§ **Task 1**
In the news commentary excerpt, how long did the cereal plant strike last?
§ **Task 2**
Pick up the news commentary excerpt from its final line and write what comes next.

§ **Text excerpt**
Rapture Index: Closes up one on Oil Supply/Price. “Oil is back above $100 per barrel.” [Rapture Ready]. Record High, October 10, 2016: 189. Current: 189. (Remember that bringing on the Rapture is good.)
Now I’m convinced that Noah Smith really is an ignorant fool (albeit one with a talent for picking up bright shiny objects):
I swear, American cops think they’re the city watch from a hack fantasy novel.
— Noah Smith 🐇🇺🇦 (@Noahpinion) April 30, 2022
First, Terry Pratchett is not a “hack.” Two, the whole point of the Sam Vimes series on the City Watch is that he turned them into a functioning police force — the kind we would be lucky to have, and not the kind that Smith decries. (Technically, the Vimes series is a wonderful combination of the fantasy and police procedural genres. And considering where this country is heading under the leadership (followership?) of people like Smith, Amkh-Morpork is looking pretty good.
Can you imagine total control of your emotions and feelings by this guy through brain chip? pic.twitter.com/3MZyJsZWWV
— Luke Rudkowski (@Lukewearechange) May 1, 2022
“Audio: Kellogg’s Executive Described Union as “Terrorists” Emboldened by Social Media” [The Intercept]. “In hushed tones, [Ken Hurley, the vice president of human resources and labor relations at The Kellogg Co.] described the tactics employed by activists during a nearly 10-week cereal plant strike last fall. The strike prevented concessions from workers and forced Kellogg’s to back off a plan to expand its two-tier wage system. ‘In my view,’ Hurley said, ‘the union leadership at the bargaining table were behaving more like terrorists than partners.’…. On Saturday, Kellogg’s plant managers called workers at the plant in Battle Creek, Michigan, to personally apologize for Hurley’s remarks. Hurley, the vice president of human resources and labor relations at Kellogg’s, is no longer with the company following publication of this piece. ” • What we like to see.

§ **Extracted material**

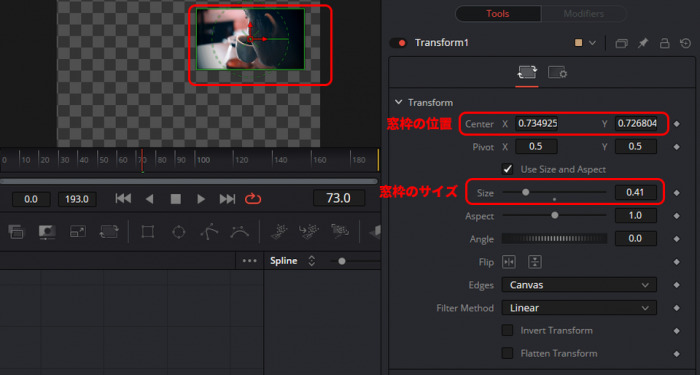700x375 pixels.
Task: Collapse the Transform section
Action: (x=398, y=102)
==
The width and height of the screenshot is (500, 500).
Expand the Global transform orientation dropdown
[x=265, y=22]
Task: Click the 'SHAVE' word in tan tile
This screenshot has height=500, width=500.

§ **Output 1**
Nearly 10 weeks.

§ **Output 2**
News of the Wired
“Matlack bill to protect property tax payers now law” [Penobscot Bay Pilot]. “In recent years, some large corporations have begun using this appeal process to advocate for property values that are significantly less than municipalities have determined their value to be. Referred to as the ‘dark store’ theory, big box retailers appeal their assessed property value based on comparisons with stores that have closed and sold for much less than their previous value. ‘Large corporations are taking their newly built properties and comparing their value to closed down and abandoned stores,’ said Matlack. ‘This puts hundreds of thousands of property tax dollars at stake. These big box stores want the benefits of municipal services, such as police and fire protection, sewer and water services and well-maintained roads, while shifting their share of the cost onto the rest of the property tax payers. This law ensures that local assessors have the tools they need to support their determination of just value for these properties.’ Written in consultation with Maine assessors, LD 1129 gives Maine municipalities the ability to clarify what makes a similar property comparable.”
Contact information for plants: Readers, feel free to contact me at lambert [UNDERSCORE] strether [DOT] corrente [AT] yahoo [DOT] com, to (a) find out how to send me a check if you are allergic to PayPal and (b) to find out how to send me images of plants. Vegetables are fine! Fungi and coral are deemed to be honorary plants! If you want your handle to appear as a credit, please place it at the start of your mail in parentheses: (thus). Otherwise, I will anonymize by using your initials. See the previous Water Cooler (with plant) here. From TH:
TH writes: “What caught my eye this time was the patch of green and gold that the sun was spotlighting. It seemed a little amazing that, for the most part, the bluer succulents and cacti were in the shade and the patches of vibrant green were framed in the sun.”